# Solved: Plumbing (taps)



## girl friday (Apr 17, 2007)

Please helppppp

I have just recently moved into house and found that in the bathroom i can get no running water from the bath taps......all other taps are ok and central heating running good also good flush on toilet so water pressure must be ok.

Do i need new bath taps (no finance for expensive plumbers).


----------



## Jedi_Master (Mar 13, 2002)

Howdy girl friday...

Hmmm...

This is an extremely tough question, as there is some investigation required to find the problem. If you can...trace the lines going to the taps and see if there are some cut off valves ( some plumbers will install them for ease in replacing the taps when they become defective ), as they may be shut off ( as I doubt both hot and cold taps to be bad, if I'm reading your post right )...

Also if you are renting, you may have to contact the person you are renting from to see if there is/was a problem with the bath taps...


----------



## john1 (Nov 25, 2000)

Hi Girl Friday,

I assume you can get running water from the basin taps ?
You would have said if you couldn't ....

The bath taps and the basin taps are (normally) fed from the same
pipes, so my guess is that there are 'in-line' valves with the bath
taps.

If that is the case, and it does sound like it, then they would be
in the pipework feeding the bath taps, just as 'Jedi Master' has
posted already.

Have a look around and see if you can see anything like that,
if you can't see anything like that, then get someone to have a look.

It is very unlikely that you will need new taps, although they might
be dripping, which may be why someone has put valves in the line.
Sometimes its awkward to source the right washers for older taps,
but rather than replace them i have often made washers up out of
other bits of rubber.

Sometimes it can be very difficult to take the older taps apart,
if you could post a picture it would be a help,

John


----------



## girl friday (Apr 17, 2007)

thanx Jedimaster and John1 for you replies.
Has i am fairly new to this forem could you please tell me John1 how to post a picture


----------



## JohnWill (Oct 19, 2002)

(Records shown)
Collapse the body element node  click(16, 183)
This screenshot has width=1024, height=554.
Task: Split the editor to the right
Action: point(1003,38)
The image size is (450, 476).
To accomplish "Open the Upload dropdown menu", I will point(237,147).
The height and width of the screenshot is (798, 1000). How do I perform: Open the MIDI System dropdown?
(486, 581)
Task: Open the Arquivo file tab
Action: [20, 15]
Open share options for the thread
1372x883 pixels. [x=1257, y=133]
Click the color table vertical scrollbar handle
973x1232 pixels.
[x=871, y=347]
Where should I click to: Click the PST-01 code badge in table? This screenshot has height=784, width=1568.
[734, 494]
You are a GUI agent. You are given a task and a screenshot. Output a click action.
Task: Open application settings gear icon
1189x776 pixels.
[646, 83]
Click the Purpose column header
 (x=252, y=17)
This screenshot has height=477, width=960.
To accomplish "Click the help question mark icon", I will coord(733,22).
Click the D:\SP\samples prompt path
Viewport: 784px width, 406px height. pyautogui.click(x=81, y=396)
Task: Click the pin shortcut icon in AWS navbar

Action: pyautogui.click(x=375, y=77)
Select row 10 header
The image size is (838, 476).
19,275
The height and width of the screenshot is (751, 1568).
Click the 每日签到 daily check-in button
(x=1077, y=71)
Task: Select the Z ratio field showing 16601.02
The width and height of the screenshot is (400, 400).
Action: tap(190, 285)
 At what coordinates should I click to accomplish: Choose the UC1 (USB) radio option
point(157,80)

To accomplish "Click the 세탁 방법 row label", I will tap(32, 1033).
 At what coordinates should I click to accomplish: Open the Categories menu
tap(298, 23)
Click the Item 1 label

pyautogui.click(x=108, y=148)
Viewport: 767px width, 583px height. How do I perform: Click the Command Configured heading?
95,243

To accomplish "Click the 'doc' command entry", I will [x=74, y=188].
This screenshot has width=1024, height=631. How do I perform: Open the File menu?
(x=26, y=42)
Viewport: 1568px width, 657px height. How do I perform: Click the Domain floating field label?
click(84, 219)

(Exercise task A)
In the plumbing thread, switch "bath taps" to "shower taps" throughout everything from "I have just" down to "(Mar 13, 2002)", and give that passage again.
(Exercise task B)
For each statement, answer yes or no according to the plumbing thread, and quote the words that decide it:
(i) The original poster can get running water from the bath taps.
(ii) john1 expects that new taps will probably be needed.
(iii) Jedi_Master suggests that a renter may need to contact the person they rent from.
The listing above comes from a separate source.

(Exercise answer A)
I have just recently moved into house and found that in the bathroom i can get no running water from the shower taps......all other taps are ok and central heating running good also good flush on toilet so water pressure must be ok.

Do i need new shower taps (no finance for expensive plumbers).


----------



## Jedi_Master (Mar 13, 2002)

(Exercise answer B)
(i) No: "in the bathroom i can get no running water from the bath taps"
(ii) No: "It is very unlikely that you will need new taps"
(iii) Yes: "if you are renting, you may have to contact the person you are renting from"